## What is being asked
From the book summary, explain in one to three sentences why Clinton brings up ExxonMobil's profits from the second quarter of 2011.

## Study text
# # # # # # #

Back to Work: Why We Need Smart Government for a Strong Economy is a 2011 non-fiction book by former United States President Bill Clinton. Praise appeared in publications such as the Los Angeles Times and the New York Journal of Books, while publications such as The Guardian published more mixed reviews.

Contents
Clinton writes that the American government faces considerable challenges that it is fundamentally struggling to deal with, problems affecting culture and society as well as the current economy. He argues that Americans "have to get back in the future business." He specifically blames a mindset articulated by ideological conservatives and their allies in the modern Republican Party, particularly those connected to the Tea Party movement, for emphasizing cutting government spending and lowering regulations over what he sees as pragmatic government actions that create economic growth and prosperity. Rather than having an inherently anti-government mindset that causes Americans to "hog-tie ourselves", Clinton states that they "need a strong, effective private sector and a strong, effective government that work together".

He describes various areas such as high-school graduations where the U.S. has fallen behind compared to other countries. Clinton concludes, "Over the last three decades, whenever we’ve given in to blame the government for all our problems, we’ve lost our commitment to shared prosperity, balanced growth, financial responsibility, and investment in the future." He criticizes both American parties for not being up to the task of fighting the major economic slowdown, though he writes from a lens of clear sympathy for President Barack Obama and the Congressional Democrats in the face of Republican opposition. "From 1981 to 2009," he writes, looking back to the economy pre-recession, "the greatest accomplishment of the anti-government Republicans was not to reduce the size of the federal government but to stop paying for it."

In terms of specific policies, Clinton advocates changes such as raising the cap on Social Security taxes, reducing military-related spending, and reforming the payment system to medical providers in the Medicare and Medicaid programs. As well, he discusses fighting loopholes in the U.S. tax code, citing how ExxonMobil made $10.7 billion in profits during the second quarter of 2011 with an effective tax rate of only 17.6% (less than the average tax rate of 20.4% for individual Americans). He broadly writes in support of the viewpoints of the bipartisan Simpson-Bowles Commission.

# # # # # # #

Collected data:
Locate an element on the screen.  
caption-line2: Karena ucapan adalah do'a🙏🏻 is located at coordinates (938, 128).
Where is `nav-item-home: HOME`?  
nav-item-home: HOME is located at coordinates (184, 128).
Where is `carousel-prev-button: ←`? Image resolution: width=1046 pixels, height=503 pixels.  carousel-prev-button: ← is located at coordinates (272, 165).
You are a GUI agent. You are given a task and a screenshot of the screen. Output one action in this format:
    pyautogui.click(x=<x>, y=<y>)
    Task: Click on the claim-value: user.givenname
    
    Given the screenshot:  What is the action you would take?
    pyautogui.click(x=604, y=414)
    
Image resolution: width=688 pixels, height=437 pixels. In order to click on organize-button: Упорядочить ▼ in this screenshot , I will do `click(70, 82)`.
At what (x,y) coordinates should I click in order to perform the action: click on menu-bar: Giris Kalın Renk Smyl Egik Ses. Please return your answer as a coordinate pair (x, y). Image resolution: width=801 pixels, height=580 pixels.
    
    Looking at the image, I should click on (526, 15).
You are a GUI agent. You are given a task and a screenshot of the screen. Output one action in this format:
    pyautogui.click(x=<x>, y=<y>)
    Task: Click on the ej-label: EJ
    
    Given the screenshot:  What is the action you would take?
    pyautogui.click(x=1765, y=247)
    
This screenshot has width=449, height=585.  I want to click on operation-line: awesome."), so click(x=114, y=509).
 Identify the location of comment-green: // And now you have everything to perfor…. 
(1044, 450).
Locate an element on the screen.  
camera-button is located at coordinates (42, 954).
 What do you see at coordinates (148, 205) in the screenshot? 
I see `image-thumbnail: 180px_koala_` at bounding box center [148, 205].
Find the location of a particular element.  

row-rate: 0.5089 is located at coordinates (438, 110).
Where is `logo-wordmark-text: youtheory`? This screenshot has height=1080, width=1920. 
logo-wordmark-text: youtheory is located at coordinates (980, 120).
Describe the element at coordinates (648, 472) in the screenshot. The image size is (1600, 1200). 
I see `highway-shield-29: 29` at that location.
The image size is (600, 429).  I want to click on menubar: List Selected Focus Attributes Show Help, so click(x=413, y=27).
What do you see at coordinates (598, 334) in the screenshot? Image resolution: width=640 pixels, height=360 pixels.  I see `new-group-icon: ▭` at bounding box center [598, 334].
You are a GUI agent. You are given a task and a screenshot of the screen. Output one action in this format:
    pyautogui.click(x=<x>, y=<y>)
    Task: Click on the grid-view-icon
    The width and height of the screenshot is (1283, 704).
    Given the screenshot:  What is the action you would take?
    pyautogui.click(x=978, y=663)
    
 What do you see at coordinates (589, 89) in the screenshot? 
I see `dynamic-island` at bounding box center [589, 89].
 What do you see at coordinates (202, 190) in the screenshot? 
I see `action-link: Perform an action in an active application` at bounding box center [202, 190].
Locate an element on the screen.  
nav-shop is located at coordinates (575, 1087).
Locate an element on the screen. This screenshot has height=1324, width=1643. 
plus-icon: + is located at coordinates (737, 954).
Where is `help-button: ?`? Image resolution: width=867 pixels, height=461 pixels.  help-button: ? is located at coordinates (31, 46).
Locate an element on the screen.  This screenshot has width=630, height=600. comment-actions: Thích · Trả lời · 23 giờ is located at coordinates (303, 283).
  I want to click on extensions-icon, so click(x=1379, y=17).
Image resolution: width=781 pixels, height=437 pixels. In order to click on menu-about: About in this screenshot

# # # # # # #

## Result of the exercise
Clinton uses ExxonMobil as an example of loopholes in the U.S. tax code. The company made $10.7 billion in profits that quarter at an effective tax rate of only 17.6%, which is less than the 20.4% average tax rate for individual Americans.